Spending Time with God

Lately, I’ve felt disconnected with God. Not like prodigal child disconnected. Just distant. I think I’ve stuck my head into the sand of busyness lately and been preoccupied with all the things I just have to get done. It’s been far too easy to opt to accomplish one more thing rather than to stop and be with God.
It’s ironic, really. The one thing that would fuel me, I don’t think I have time for. Partly, my personality interfers – I like to get things done. But I think it’s more than that.
At least for myself, I find fear often drives my excuses not to spend time with God.
            Fear of not getting things done (I may disappoint a lot of people.)
            Fear of what God will ask me to do. (He might ask me to give up something.)
            Fear of what I will have to suffer. (It might be uncomfortable or painful.)
            Fear of missing out. (I may have to say no to something I really want to do.)
Even as I write this, one thing stands out – “I”. All of these fears are very selfish. Putting me as more important than God.  
But even Christ was willing to lay down his own will for that of the Father.
Your attitude should be the same as that of Christ Jesus: Who, being in very nature God, did not consider equality with God something to be grasped, but made himself nothing, taking the very nature of a servant, being made in human likeness.

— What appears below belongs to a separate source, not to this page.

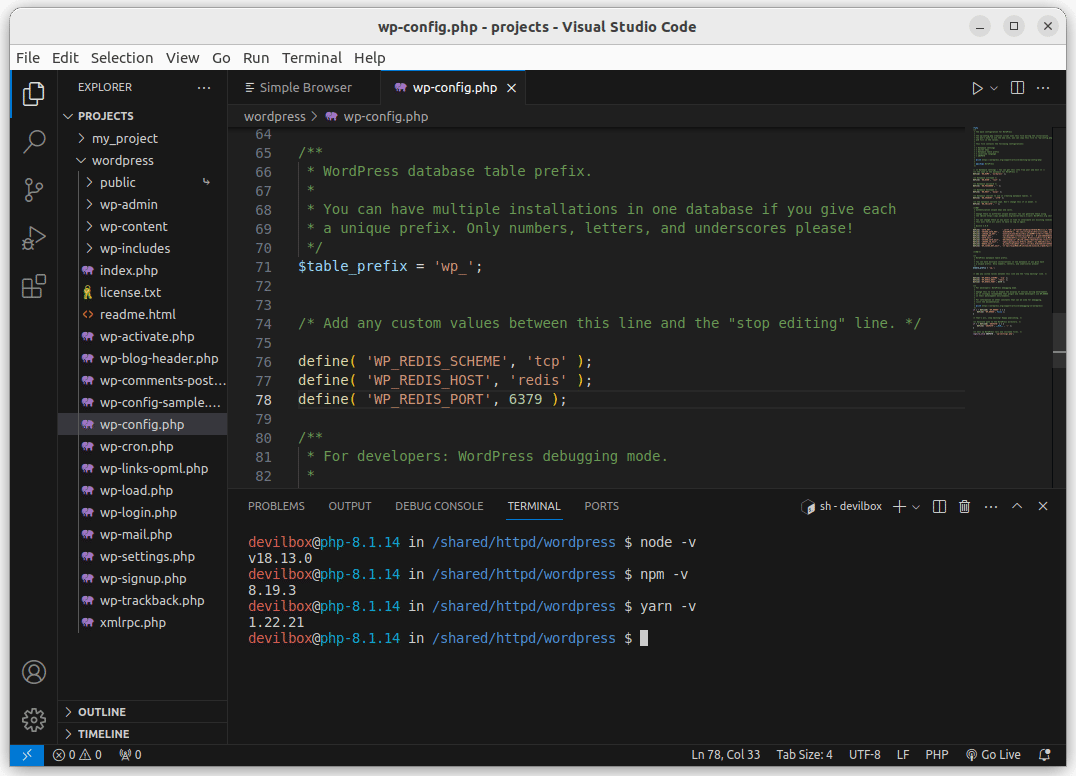The width and height of the screenshot is (1076, 776).
Task: Open the Source Control view
Action: (34, 189)
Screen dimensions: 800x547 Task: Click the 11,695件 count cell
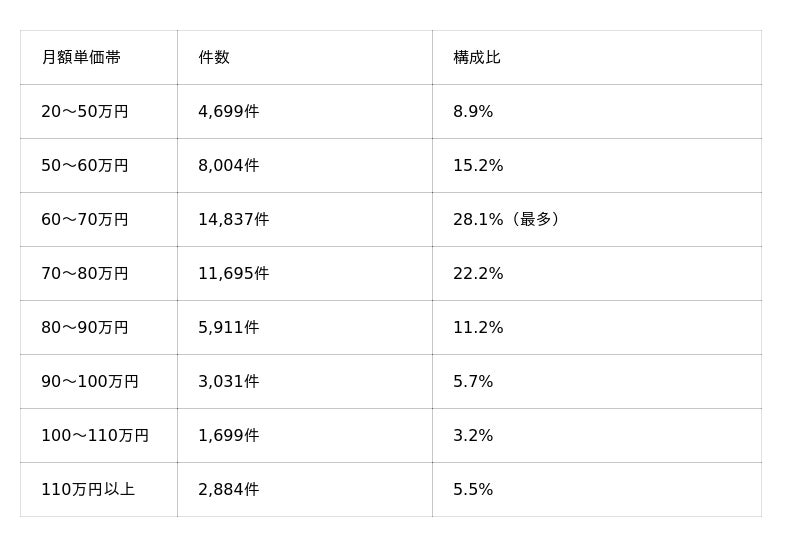click(234, 274)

And being found in appearance as a man, he humbled himself and became obedient to death— even death on a cross! Philippians 2: 5-8
When we are willing to lay it all down, He often gives us our life back (look at Abraham and Isaac), other times He asks for our all (look at the martyrs). But either way, shouldn’t I be willing to give up what I think is essential to my life and seek Him first?
Laying down my fears and the selfishness that drives them is easier said than done – that’s for sure. But I am going to put God back in my morning. I’m pretty empty without Him otherwise. And hopefully as we go along together, He will teach me how to live more completely in his will – not in my own!
What about you? 
What keeps you from spending time with God?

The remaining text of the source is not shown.